Sheikh Abdel Malik Al-Saadi (Asharq Al-Awsat)
Tribal leaders and clerics in city say offensive may undermine negotiations
May 11, 2014
Baghdad, Asharq Al-Awsat— Prominent Iraqi Sunni cleric Abdel Malik Al-Saadi called on Saturday for Iraqis to resist Baghdad’s attempts to retake the city of Fallujah, branding the government’s efforts "sectarian genocide."
In a statement, Saadi said: "What Prime Minister Nuri Al-Maliki is doing now is genocide, destruction and pillaging in Fallujah and Ramadi, and what the militias are doing in Diyala and Jarf Al-Sakhr is evidence that it is sectarian genocide, directed by Iran, and agreed on and supported by America."
He added: "The aim is not to fight terrorism or what they call the Islamic State if Iraq and Syria (ISIS), because their presence does not require this level of violence and comprehensive genocide."
Saadi is one of the most prominent Sunni clerics in Iraq, and a major backer of the anti-government protests that gripped Anbar at the end of 2013. He is also a noted critic of Iraqi Prime Minister Nuri Al-Maliki, though in the early stages of the Anbar protests he also led calls for dialogue with Baghdad.
In his statement, Saadi called on residents of Fallujah to resist the Iraqi security forces’ attempts to retake the city, to "defend themselves and help those defending them with money and weapons."
"Stand firm and be patient, for victory is with the patient," he said. "Whatever you do, do not attack those who are unarmed, whether they are from the army, the police, or otherwise."
He added: "Maliki has insulted you everywhere . . . It is your duty according to the Shari’a to help those who are struggling [to defend you] and drive them to victory. Anyone who can fight or help, but willingly does not, is a sinner for ignoring one of his duties according to the Shari’a."

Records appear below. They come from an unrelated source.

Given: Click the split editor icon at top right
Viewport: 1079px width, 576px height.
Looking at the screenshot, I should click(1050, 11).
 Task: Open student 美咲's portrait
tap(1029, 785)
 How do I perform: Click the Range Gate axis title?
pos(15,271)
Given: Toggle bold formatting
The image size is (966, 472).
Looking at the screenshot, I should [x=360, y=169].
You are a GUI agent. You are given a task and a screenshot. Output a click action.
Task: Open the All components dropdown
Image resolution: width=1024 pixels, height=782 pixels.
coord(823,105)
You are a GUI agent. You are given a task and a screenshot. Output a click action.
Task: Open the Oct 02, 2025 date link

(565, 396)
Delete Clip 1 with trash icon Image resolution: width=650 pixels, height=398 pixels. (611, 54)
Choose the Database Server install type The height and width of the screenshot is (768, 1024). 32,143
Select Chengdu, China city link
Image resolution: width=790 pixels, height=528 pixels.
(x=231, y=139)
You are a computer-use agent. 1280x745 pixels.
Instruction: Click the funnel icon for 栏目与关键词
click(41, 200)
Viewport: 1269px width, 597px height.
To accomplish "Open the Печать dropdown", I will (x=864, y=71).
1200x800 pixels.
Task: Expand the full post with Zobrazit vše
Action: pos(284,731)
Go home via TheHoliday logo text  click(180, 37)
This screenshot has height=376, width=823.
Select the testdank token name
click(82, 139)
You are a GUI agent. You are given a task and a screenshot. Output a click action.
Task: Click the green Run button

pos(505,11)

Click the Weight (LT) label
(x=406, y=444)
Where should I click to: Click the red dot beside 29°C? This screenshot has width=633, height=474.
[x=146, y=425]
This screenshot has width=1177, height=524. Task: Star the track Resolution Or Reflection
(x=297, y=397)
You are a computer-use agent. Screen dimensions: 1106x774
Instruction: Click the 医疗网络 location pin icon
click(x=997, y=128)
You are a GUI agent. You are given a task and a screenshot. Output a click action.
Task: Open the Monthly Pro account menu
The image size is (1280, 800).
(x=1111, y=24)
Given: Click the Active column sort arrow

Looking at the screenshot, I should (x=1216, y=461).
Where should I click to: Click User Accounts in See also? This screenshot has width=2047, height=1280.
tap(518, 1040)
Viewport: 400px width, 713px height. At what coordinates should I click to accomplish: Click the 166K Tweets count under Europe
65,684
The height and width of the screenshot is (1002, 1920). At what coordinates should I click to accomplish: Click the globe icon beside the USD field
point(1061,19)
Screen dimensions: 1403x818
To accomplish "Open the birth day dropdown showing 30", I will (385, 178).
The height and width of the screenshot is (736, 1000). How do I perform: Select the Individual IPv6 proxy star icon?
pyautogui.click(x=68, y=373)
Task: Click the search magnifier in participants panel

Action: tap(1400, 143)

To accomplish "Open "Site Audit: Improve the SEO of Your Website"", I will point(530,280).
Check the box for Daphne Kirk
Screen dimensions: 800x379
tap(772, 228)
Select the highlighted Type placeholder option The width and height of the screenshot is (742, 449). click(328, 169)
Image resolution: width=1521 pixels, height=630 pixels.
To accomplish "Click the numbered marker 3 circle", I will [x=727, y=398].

Saadi’s statements followed an announcement from the Iraqi Ministry of Defense that it was ready to begin a major push to "liberate" the city of Fallujah from insurgents, including members of ISIS.
Militants expelled government forces from the cities of Fallujah and Ramadi and some other areas of Iraq’s western province of Anbar at the beginning of January, following over a year of rising political and sectarian tensions between the local Sunni population of the province and the Shi’ite-led government of Prime Minister Al-Maliki.
Although government forces claim to have retaken Ramadi, fighting has continued elsewhere in the province. Government forces and allied tribal militias have struggled to retake Fallujah after surrounding the city amid reports of heavy casualties, logistical problems, and low morale among government troops.
On Saturday the Iraqi military issued a statement which said: "The army air corps has bombarded a number of areas in Fallujah including the Askari [district] and industrial areas, and they achieved clear progress in those areas, cornered the armed men and killed many of them."
Commander of Land Forces Gen. Ali Ghaidan said in a statement issued on Friday that the Iraqi security forces had made progress in clearing ISIS fighters out of territory between the capital and Fallujah, just over 40 miles (almost 65 kilometers) to the west.
He said: "Land Forces launched extensive operations aimed at expelling ISIS from the areas adjacent to Baghdad, and launched a number of attacks in the Ameriyah area of Fallujah . . . The initial operations were successful and all areas surrounding the Ameriyah area of Fallujah are under control."
Ghaidan added: "Controlling such a vital and important area which overlooked the eastern part of Fallujah was very important . . . Further plans are in place to complete the job and take control of other areas of Fallujah."
Meanwhile, local clerics and tribal leaders expressed worries about the Iraqi security forces’ ongoing operations, warning that they risked derailing attempts to negotiate a peaceful end to the crisis between the central government and insurgents not linked to ISIS.
Sheikh Hamid Al-Kartani, a Fallujah dignitary, told Asharq Al-Awsat he had reservations about the operation because "it contradicted all announcements about the possibility of a peaceful resolution of the crisis between the government on one side, and the tribal revolutionaries and the Military Council on the other, in order to expel ISIS."
He added: "This military operation gives an excuse to those who do not want reconciliation to say the government is not serious about its promises and that therefore it should slow down and wait for the outcome of the current negotiations in Amman and Erbil."
Sheikh Ghassan Aithawi, a cleric from Anbar, told Asharq Al-Awsat: "The ongoing talks are between the tribal revolutionaries and members of the [Fallujah] Military Council and the government, not ISIS, because ISIS does not believe in conciliation or negotiations, and therefore, the military operation is aimed at ISIS, who have wreaked havoc in the area in the last few months."
Aithawi added: "The problem is that there is misleading information given to the politicians and clerics, which leads to confusion and therefore hinders the possibility of reaching a solution . . . If nothing is achieved on the ground, ISIS insurgents will continue to hijack cities and residents, and migration and displacement will continue."